In recent years, the rise of suicide deaths, overdoses, emergency department boarding, criminalization of mental health, and homelessness in the United States has led policy makers, funders, family members, and people with lived experience to seek solutions. Some have called for policies to expand the use of involuntary treatment and reinstitutionalization in hospitals, jails, and prisons, leaving many in the social justice, disability rights, and lived experience communities outraged and calling for trauma-based, culturally relevant alternatives to dehumanizing carceral care. With the authors of this commentary being a U.S. psychiatric survivor, a clinical social worker, and a public defender who partner to advance mental health recovery, we hope that the conversation on psychiatric advance directives (PADs) will inspire broader conversations in the United States about quality of care, human rights, trauma, cultural relevance, therapeutic alliance, and recovery.

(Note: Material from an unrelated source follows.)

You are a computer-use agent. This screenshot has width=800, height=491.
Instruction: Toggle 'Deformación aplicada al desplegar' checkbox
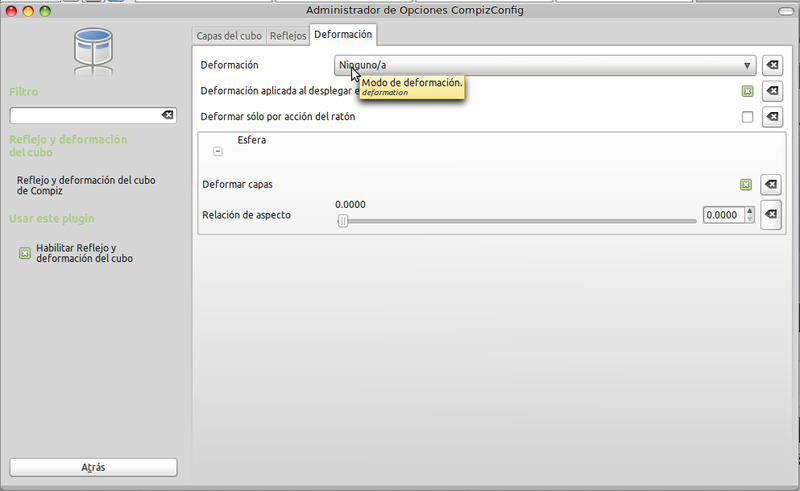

The use of advance directives, wellness self-management, and supported decision making are commonplace in the U.S. medical system. Primary and preventive medicine, cardiology, oncology, and palliative care provide education to aid patients in taking care of their own health and exercising their right to receive or decline treatment. Such guidance promotes bodily autonomy and preserves dignity. The principles behind these practices are key to ethical practice. However, during psychiatric treatment, these same principles frequently are not followed. Rather, the presumptive expertise and power lie within the treatment community and not with the patient. The expectation is treatment adherence, often with legal consequences for not doing so. Underscoring this difference, several themes emerged from Braun et al.’s review in this issue (
1), including service users’ desire for voice, autonomy, partnership, and support to create a PAD and fear that treatment providers will override the PAD during a mental health crisis.
On the basis of decades of our own collective personal and professional experience and on the article’s findings, we ask four questions: Why has the use of PADs and joint crisis plans evolved so differently in different countries? Why is there such a discrepancy in the care of people with mental illness in comparison with general medical illness in the United States? Would the widespread adoption of legally binding advance directives influence the paradigm of psychiatric treatment? And, when coupled with voluntary, healing alternatives, could the use of PADs increase wellness, healing, and recovery of people who have mental illness? These questions are timely and relevant given the rise in both the use of involuntary commitment in the United States and demands for additional use of coercion to solve a growing mental health crisis that is often rooted in social issues of trauma, poverty, marginalization, and racism.
As Braun et al. highlighted in their article, “service users are highly interested in PADs and regard them as tools to increase their autonomy and involvement in their own care,” with numerous personal, treatment, and social benefits. Despite this interest, our experience has been that emergency department, inpatient hospital, and outpatient providers frequently fail to support their patients in developing a PAD. This institutional resistance has been expressed as risk aversion, concerns about potential litigation, a belief that clients lack insight regarding their illness and cannot make their own treatment decisions, concerns about PAD management, and personnel costs. Some of these fears are understandable, but the findings in the article suggest otherwise, leading us to question whether concerns could be alleviated if clinical training examined risks and benefits of PADs, implementation of PADs, and clinicians’ responsibility to uphold and restore patients’ rights with involuntary commitment proceedings. Done well, PADs are an invaluable resource in guiding treatment decisions, rooted in the person’s preferences and historical experience of what has been helpful and harmful. PADs also help with crisis prevention, planning, therapeutic alliance, and navigation of scarce treatment.
As emergency departments continue to be burdened with “boarding” youths and adults with mental health challenges, U.S. Department of Justice litigation and settlements with states for Olmstead violations persist. As loud dissent from civil, disability, and human rights advocates challenges law enforcement’s use of handcuffs and confinement as “treatment,” perhaps tools such as PADs can drive procedural, policy, and practice change, aligning mental health and general medical care and upholding human rights.